**What to work on:**
Which lines run from the line with "[Søge knap] (1245, 57)" through the line with "The Mentor Advantage" in the entries below? Print them exactly, both ends included, and nothing more.

**Record extracts:**

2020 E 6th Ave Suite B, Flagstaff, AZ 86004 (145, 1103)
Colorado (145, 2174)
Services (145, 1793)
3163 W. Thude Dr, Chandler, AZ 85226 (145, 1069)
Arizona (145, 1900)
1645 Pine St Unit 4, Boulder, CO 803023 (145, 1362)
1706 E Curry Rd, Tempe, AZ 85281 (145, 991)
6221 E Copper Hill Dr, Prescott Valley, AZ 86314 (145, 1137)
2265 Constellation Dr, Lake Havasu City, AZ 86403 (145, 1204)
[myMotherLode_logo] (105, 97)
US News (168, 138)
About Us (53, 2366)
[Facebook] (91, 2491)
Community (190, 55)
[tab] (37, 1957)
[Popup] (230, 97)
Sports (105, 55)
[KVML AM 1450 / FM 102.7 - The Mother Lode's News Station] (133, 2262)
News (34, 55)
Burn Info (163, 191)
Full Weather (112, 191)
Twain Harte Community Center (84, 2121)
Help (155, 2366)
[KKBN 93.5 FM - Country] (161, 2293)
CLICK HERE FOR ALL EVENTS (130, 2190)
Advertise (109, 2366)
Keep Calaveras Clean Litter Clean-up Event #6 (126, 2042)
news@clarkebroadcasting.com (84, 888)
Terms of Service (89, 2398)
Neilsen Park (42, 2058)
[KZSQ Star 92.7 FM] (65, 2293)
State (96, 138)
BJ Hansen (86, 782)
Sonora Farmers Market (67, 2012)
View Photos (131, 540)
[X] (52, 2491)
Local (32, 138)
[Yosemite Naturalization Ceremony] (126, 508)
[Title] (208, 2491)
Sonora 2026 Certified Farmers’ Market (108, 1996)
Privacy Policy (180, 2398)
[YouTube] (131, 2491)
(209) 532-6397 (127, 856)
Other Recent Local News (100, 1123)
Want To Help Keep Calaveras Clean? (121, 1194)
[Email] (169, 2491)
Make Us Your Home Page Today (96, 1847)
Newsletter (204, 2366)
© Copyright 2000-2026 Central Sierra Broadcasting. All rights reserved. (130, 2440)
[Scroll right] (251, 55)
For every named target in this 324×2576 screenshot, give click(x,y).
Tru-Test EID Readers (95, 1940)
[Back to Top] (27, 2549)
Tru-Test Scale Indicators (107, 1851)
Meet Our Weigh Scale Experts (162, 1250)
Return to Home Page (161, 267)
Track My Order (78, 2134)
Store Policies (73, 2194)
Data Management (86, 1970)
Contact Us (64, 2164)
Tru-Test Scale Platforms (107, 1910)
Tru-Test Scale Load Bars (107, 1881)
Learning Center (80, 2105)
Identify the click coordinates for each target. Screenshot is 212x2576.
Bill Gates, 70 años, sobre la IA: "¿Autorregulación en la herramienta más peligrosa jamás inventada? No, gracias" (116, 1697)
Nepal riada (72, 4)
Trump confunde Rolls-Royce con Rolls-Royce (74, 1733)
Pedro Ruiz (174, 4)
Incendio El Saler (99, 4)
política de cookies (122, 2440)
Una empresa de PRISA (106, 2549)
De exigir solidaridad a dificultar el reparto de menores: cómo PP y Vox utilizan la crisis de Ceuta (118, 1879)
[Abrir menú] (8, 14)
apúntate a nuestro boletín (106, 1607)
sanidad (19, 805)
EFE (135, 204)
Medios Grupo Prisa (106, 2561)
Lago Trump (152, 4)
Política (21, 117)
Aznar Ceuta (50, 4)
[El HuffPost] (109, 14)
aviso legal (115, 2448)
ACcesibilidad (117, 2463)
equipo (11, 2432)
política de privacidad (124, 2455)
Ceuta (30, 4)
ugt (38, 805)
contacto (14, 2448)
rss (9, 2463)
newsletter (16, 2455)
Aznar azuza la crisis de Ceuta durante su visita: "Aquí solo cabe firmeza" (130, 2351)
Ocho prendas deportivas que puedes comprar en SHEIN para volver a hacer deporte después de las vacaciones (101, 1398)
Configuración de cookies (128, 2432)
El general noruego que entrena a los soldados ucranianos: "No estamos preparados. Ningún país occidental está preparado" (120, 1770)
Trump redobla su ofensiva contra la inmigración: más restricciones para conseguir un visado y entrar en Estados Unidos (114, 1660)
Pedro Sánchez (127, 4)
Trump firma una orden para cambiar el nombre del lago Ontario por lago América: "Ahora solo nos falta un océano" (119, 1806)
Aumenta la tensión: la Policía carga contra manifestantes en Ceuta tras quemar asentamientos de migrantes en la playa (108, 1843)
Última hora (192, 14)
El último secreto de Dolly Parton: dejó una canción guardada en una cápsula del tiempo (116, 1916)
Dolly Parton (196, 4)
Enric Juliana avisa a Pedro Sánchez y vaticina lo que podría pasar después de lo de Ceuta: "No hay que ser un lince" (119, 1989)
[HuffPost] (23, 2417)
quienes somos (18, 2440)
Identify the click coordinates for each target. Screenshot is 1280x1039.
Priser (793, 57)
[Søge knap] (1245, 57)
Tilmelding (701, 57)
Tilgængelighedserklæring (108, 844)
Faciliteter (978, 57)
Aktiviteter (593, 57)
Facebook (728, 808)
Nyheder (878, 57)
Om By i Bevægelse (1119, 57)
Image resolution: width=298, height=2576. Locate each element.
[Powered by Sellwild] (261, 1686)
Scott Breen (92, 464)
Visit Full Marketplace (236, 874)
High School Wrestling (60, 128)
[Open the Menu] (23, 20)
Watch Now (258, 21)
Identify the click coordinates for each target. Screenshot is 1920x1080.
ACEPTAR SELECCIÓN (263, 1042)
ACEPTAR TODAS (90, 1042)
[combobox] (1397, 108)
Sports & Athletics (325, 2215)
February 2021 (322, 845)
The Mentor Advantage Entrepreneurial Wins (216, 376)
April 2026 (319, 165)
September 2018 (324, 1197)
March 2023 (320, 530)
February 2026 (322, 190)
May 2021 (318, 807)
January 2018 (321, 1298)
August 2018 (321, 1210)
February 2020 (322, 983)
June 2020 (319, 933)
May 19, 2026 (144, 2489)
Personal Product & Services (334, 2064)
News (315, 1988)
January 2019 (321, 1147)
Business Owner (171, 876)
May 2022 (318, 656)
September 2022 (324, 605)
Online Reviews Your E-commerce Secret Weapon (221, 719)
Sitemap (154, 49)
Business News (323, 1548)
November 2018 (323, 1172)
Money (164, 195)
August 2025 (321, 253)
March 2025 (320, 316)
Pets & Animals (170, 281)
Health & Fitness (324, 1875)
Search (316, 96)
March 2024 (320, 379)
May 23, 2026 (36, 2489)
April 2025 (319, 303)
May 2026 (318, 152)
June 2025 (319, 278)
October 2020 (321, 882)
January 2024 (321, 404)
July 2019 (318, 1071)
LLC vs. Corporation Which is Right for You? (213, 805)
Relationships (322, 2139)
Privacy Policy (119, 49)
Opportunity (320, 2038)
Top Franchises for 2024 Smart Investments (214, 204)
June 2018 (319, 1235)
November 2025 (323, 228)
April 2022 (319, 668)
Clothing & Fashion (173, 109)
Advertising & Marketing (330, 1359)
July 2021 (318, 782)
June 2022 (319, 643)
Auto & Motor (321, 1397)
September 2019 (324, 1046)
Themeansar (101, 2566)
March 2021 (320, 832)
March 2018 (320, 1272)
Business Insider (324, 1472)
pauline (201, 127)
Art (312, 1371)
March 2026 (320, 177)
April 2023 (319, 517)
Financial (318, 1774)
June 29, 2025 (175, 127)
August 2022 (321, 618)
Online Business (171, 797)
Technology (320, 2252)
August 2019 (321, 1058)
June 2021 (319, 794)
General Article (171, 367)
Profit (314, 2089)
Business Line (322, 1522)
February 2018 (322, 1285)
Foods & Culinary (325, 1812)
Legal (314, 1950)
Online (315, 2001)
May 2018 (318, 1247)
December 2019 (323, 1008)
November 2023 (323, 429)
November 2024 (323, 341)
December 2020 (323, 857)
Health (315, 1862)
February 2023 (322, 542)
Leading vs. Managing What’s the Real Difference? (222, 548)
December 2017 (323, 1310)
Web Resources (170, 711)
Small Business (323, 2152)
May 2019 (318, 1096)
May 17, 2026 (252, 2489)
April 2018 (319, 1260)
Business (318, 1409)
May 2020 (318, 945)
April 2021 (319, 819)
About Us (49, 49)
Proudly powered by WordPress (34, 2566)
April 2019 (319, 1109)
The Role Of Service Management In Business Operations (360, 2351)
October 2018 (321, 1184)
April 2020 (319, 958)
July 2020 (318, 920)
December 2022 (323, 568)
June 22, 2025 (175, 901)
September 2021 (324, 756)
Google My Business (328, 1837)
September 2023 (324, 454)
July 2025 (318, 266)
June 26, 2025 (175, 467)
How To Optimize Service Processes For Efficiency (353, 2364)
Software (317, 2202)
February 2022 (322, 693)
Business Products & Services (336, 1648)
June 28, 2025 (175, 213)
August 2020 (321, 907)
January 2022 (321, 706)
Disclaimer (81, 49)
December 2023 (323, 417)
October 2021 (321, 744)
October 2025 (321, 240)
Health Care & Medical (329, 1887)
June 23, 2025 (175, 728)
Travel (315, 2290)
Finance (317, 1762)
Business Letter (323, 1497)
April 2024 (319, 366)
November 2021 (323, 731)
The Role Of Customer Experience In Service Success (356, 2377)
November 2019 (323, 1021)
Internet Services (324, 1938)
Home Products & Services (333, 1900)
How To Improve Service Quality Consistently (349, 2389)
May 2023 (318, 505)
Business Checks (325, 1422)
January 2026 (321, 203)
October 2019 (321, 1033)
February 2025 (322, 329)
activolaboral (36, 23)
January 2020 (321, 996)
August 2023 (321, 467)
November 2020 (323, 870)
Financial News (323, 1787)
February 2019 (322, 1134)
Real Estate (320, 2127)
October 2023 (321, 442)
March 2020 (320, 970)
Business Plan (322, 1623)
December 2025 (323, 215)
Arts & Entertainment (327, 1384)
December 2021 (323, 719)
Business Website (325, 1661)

**Answer space:**
[Søge knap] (1245, 57)
Tilmelding (701, 57)
Tilgængelighedserklæring (108, 844)
Faciliteter (978, 57)
Aktiviteter (593, 57)
Facebook (728, 808)
Nyheder (878, 57)
Om By i Bevægelse (1119, 57)
Image resolution: width=298, height=2576. Locate each element.
[Powered by Sellwild] (261, 1686)
Scott Breen (92, 464)
Visit Full Marketplace (236, 874)
High School Wrestling (60, 128)
[Open the Menu] (23, 20)
Watch Now (258, 21)
Identify the click coordinates for each target. Screenshot is 1920x1080.
ACEPTAR SELECCIÓN (263, 1042)
ACEPTAR TODAS (90, 1042)
[combobox] (1397, 108)
Sports & Athletics (325, 2215)
February 2021 (322, 845)
The Mentor Advantage Entrepreneurial Wins (216, 376)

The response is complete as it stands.